Wirus
Nie umiem określić jak się czuje.
Nie umiem znaleźć takiego słowa.
Ten wirus mnie po prostu psuje.
Z tego wszystkiego boli mnie głowa.
Spróbuję wytłumaczyć wam
jaką mieszankę odmiennych uczuć
przez tego wirusa mam :
1 Smutek.
Bardzo za szkołą tęsknię.
Z tej tęsknoty czasem miękne.
Po prostu nie umiem powstrzymać łez
gdy myślę o mojej szkole
i wiem że źle z nią jest.
2 Nadzieja.
Czasem mam taki nadzieji promyk
że po tych wszystkich chwilach złych
że po tych wszystkich uczuciach mdłych.
Nadejdą te dobre.
Tylko muszę być do końca.
3 Szczęście.
Staram się z małych rzeczy cieszyć
by smutku uczucie jakoś zmyć.
Dlatego ciężko pracuje
by skupić się na tym co teraz robię
a nie na tym co kiedyś zrobię.
4 Pomoc.
Zaczęłam więcej pomagać ludzią
bo wiem że wtedy mniej z życiem się trudzą.

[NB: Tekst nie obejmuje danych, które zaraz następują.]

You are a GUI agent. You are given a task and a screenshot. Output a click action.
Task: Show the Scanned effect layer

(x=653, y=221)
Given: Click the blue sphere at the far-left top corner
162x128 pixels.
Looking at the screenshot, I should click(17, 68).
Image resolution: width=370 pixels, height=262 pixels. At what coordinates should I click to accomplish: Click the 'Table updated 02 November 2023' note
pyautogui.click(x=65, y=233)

Nie chce by ktokolwiek czuł się jak ja.
5 Złość.
Mam na wirusa wielką złość.
Zniszczył mi życie.
Codziennie daje mi w kość.
To przez niego mam dość!
To przez niego to pisze!
6 Spiętość.
Nie mogę się wyluzować.
Nie mogę się myśli złych pozbyć.
Zaczynają wysadzać moją głowę.
Nie umiem spokoju skonstruować.
7 Tęsknota.
Tęsknię za noramalnością.
Nie mogę się pogodzić z teraźniejszością.
Codziennie przez wirusa martwię się przyszłością.

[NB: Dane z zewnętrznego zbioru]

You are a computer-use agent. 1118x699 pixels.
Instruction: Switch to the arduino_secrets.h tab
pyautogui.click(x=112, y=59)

Tęsknię za przyjaciółmi, za znajomymi.
A zaraz nie, ja nie mam już znajomych.
Zajęli się sobą przez wirusa.
Zostali mi tylko dwoje przyjaciół.
Ta mieszanka przejęła na de mną kontrolę.
Jak się czuję? Sama nie wiem.
Proszę niech to się już zakończy.
Proszę niech ten wirusświrus zginie.
Chce coś zrobić by było dobrze,
ale starania nie pomagają.
Chciałam zrobić tak wiele, a
jednak nie zrobiłam nic.
••••••••••••••••••••••••••••••••••••••••••••••••••
Heja.
WRÓCIŁAM!!! 😄
Napiszcie czy to dobrze czy źle, z chęcią zobaczę huhu.
Mam nadzieję że spodobał ci się mój wiersz. Jeśli tak to zostaw coś po sobie. Wtedy będę wiedziała huhu.
Mam nadzieję że wy jakoś dajecie sobie radę i się trzymacie.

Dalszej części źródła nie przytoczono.